Although it remains unknown whether the yet-as-unnamed model, of which development has already started, will spawn two different models like the United States bound, unibody Hyundai Santa Cruz and the still secretive body-on-frame global equivalent, Kia Motors South Africa CEO, Gary Scott, has hinted of the model having a local future following the recent commissioning of a feasibility survey.

“If it becomes available in the global line-up, it will come to South Africa whichever one it is. It has been on the five year plan for about 20 years [and] it is being looked at very carefully,” Scott said at the recent media launch of the new Seltos in Cape Town.

He also stated that it would make “no sense” for Hyundai not to develop a Kia badged model on a similar platform given the amount of funds related to research and development that has been invested into the pick-up project. “If you believe that Hyundai is going to do something (then) Kia will definitely do something as well,” he said.

Not expected on local shores soon though is the smash-hit Telluride with Scott confirming that the current generation will remain a left-hand-drive only and therefore forbidden for South Africa.

“[Telluride] is produced in the US for that market and Canada.
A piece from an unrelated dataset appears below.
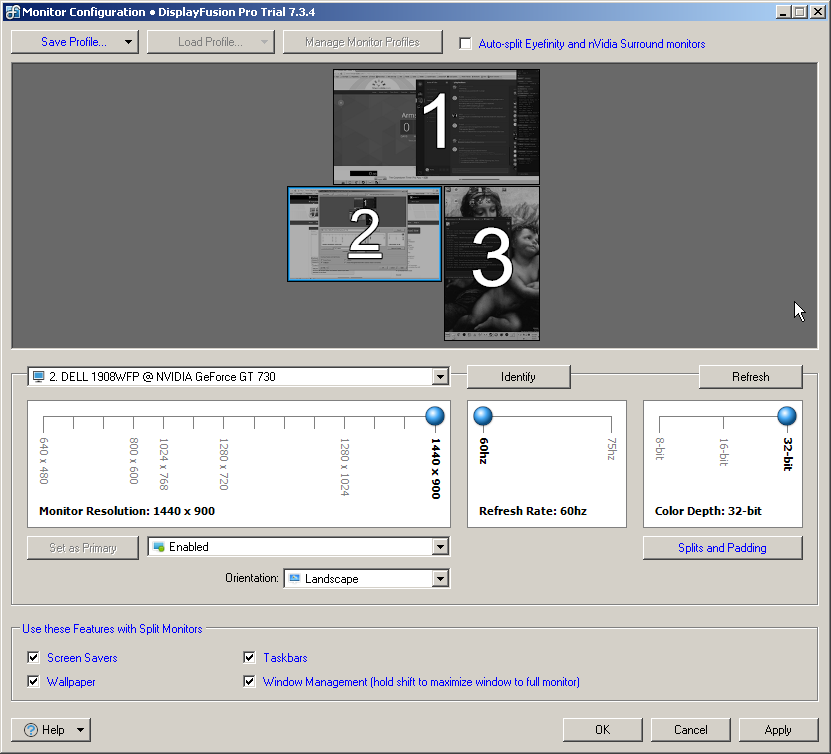The image size is (831, 754).
Task: Click the Identify button
Action: (x=518, y=377)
At this stage, it has been supplied into the Middle East and a few other countries, but it is in such limited volumes and it is oversubscribed in its main market,” Scott continued.

“The retooling for right-hand-drive won’t be that substantial and it would be a great test for us of local consumers’ appetite for the brand at that price point. It would be an easier player than Stinger, so while we would be keen to take a punt at it, maybe with next generation but for now, no”.
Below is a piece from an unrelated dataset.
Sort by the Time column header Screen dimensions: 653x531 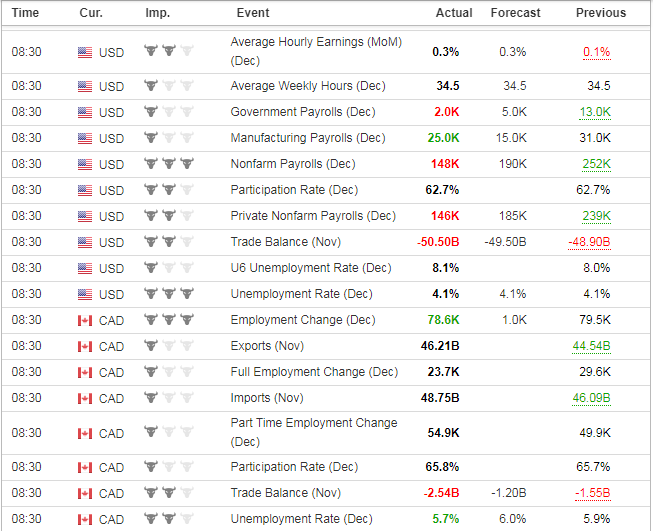(x=25, y=13)
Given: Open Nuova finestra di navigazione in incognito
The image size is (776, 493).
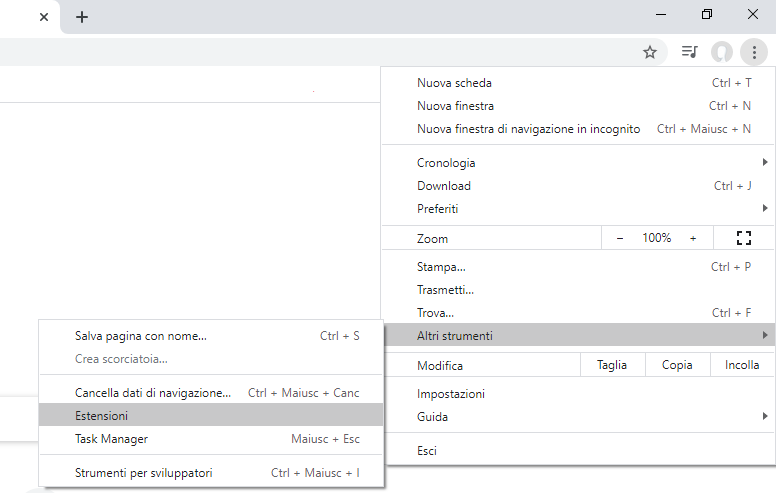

Quizzed about the future of the Stinger, which was reported last year as appearing unlikely for a second generation, Scott said the current downturn in sedan sales, as well as the model’s niche market placing, has made it less appealing to sell, even in the United States, when compared to the Telluride.

“When you look at the sales, they sold about 8 000 in the US last year which is considered a sales failure. It is all about body shape. If you look at Telluride, it is more astute, so while you are not getting out-and-out performance, you are still getting something halo and in a more relevant way”.

Sold only via a dedicated online showroom, sales of the Stinger officially ended in June last year with only 28 unit sales being recorded since it arriving on local shores in July 2018.